(Saved data entries)
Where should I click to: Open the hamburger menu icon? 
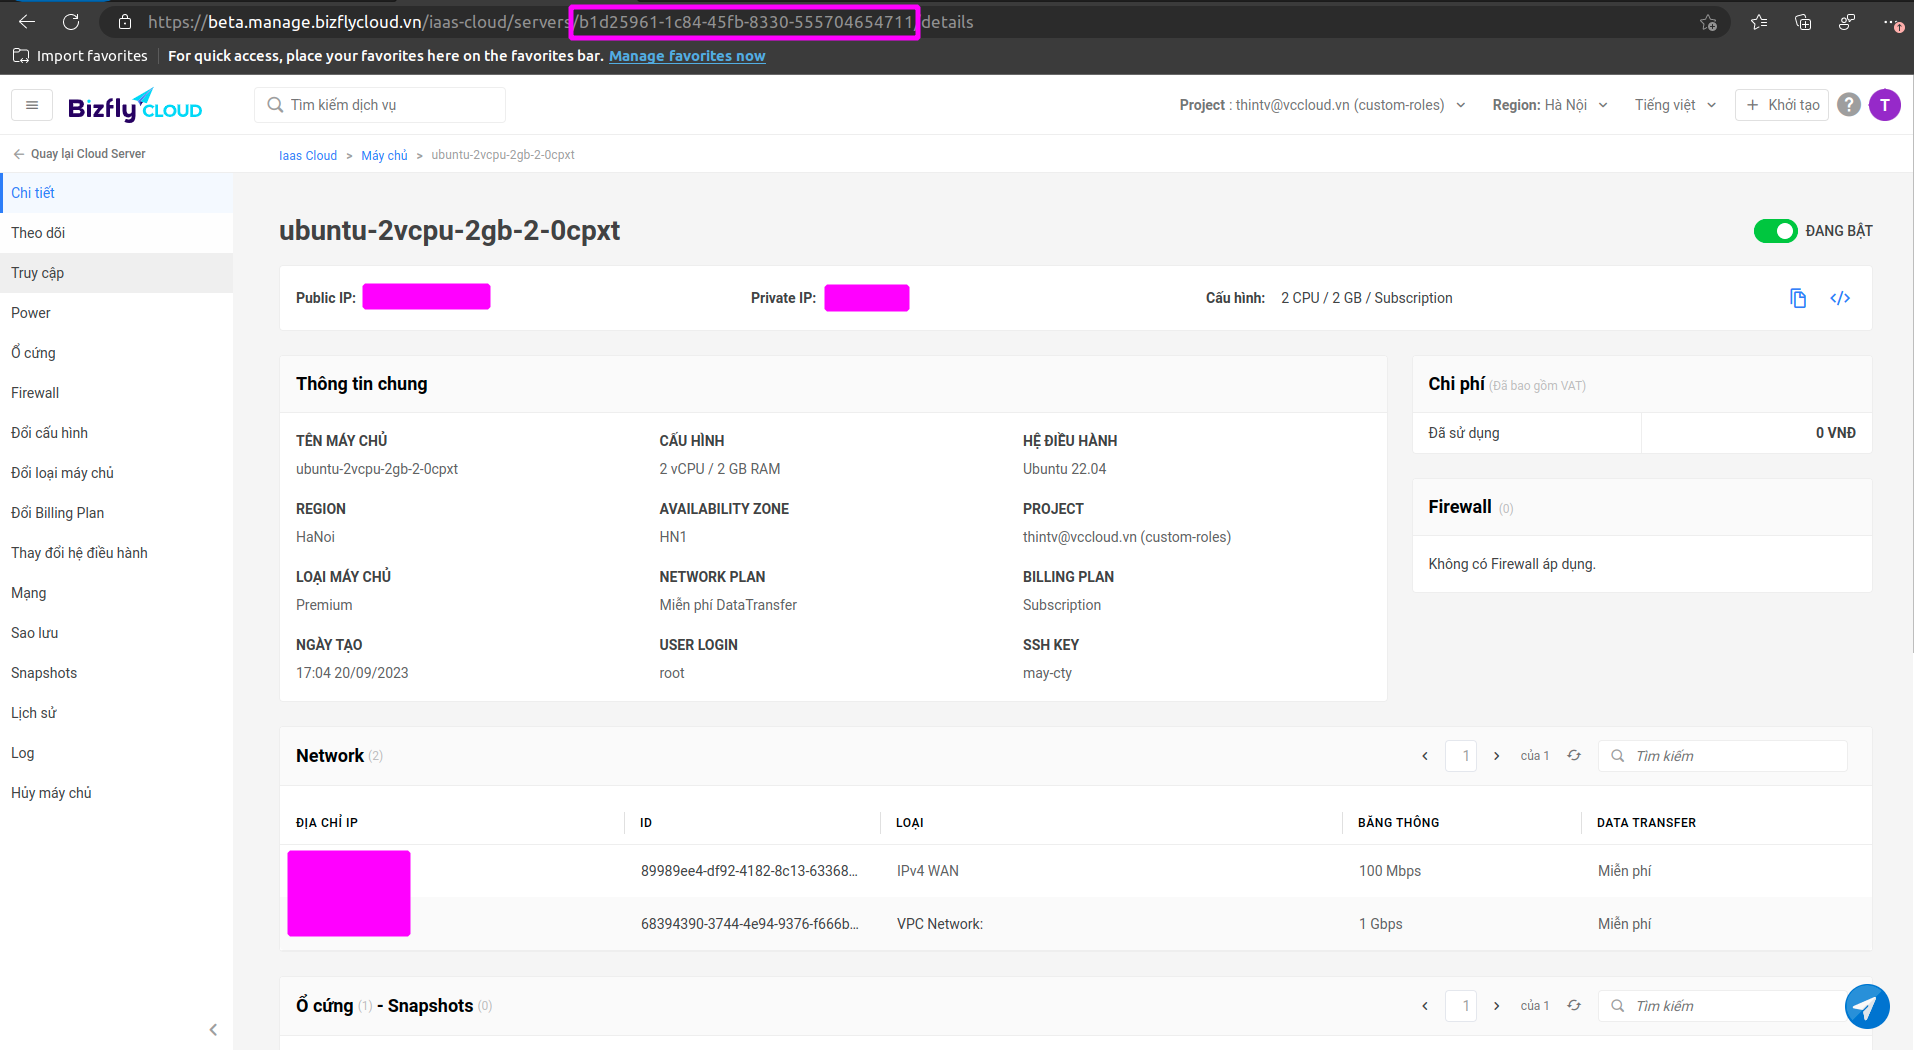pyautogui.click(x=32, y=105)
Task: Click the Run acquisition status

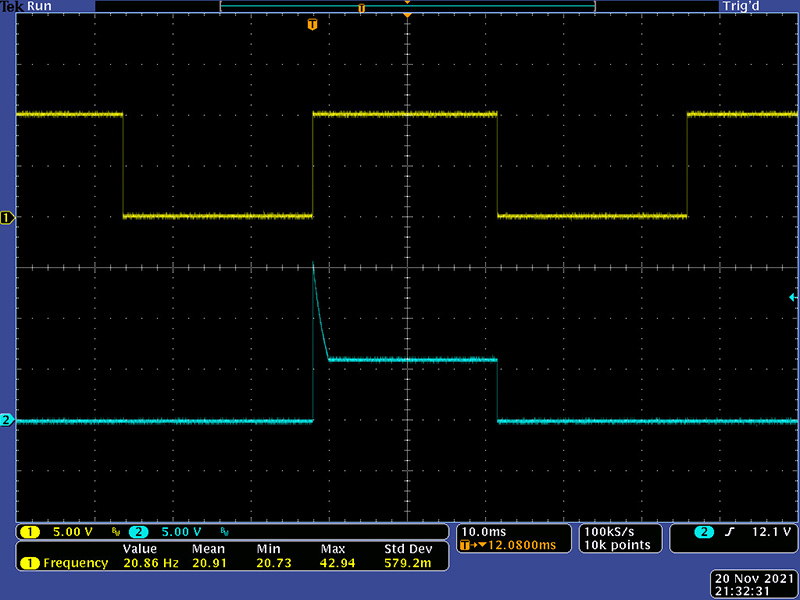Action: (x=39, y=6)
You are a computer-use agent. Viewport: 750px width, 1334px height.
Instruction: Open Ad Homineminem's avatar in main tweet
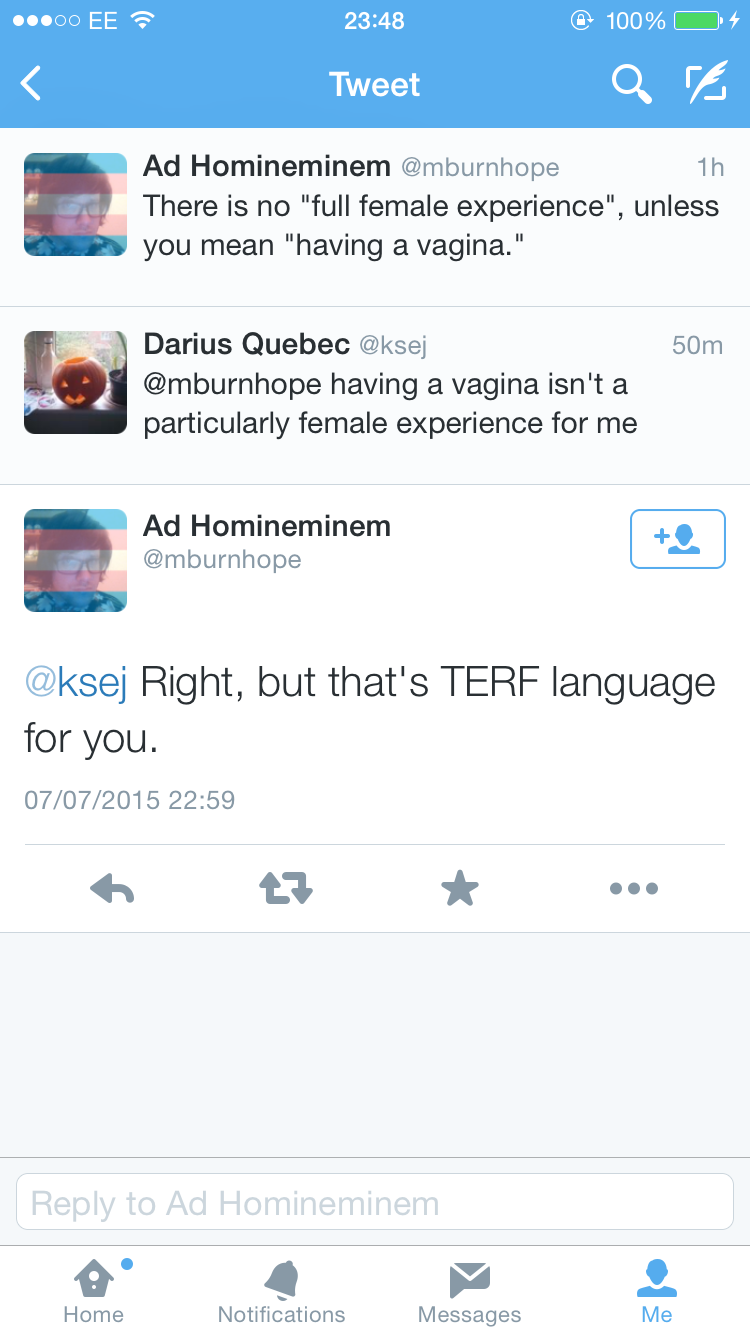(x=75, y=560)
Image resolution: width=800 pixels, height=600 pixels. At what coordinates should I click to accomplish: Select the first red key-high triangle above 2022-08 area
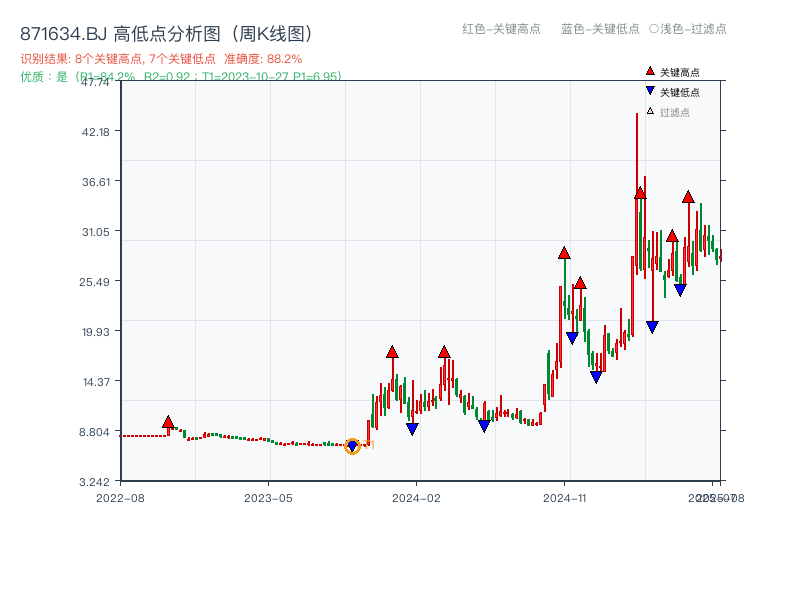coord(168,421)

ABOUT THIS TASK
Without including any picture, print every record exactly as written above.

EXERCISE OUTPUT
Where should I click to: Open the hamburger menu icon? 
pyautogui.click(x=32, y=105)
Task: Click the Run acquisition status

Action: (x=39, y=6)
You are a computer-use agent. Viewport: 750px width, 1334px height.
Instruction: Open Ad Homineminem's avatar in main tweet
(x=75, y=560)
Image resolution: width=800 pixels, height=600 pixels. At what coordinates should I click to accomplish: Select the first red key-high triangle above 2022-08 area
coord(168,421)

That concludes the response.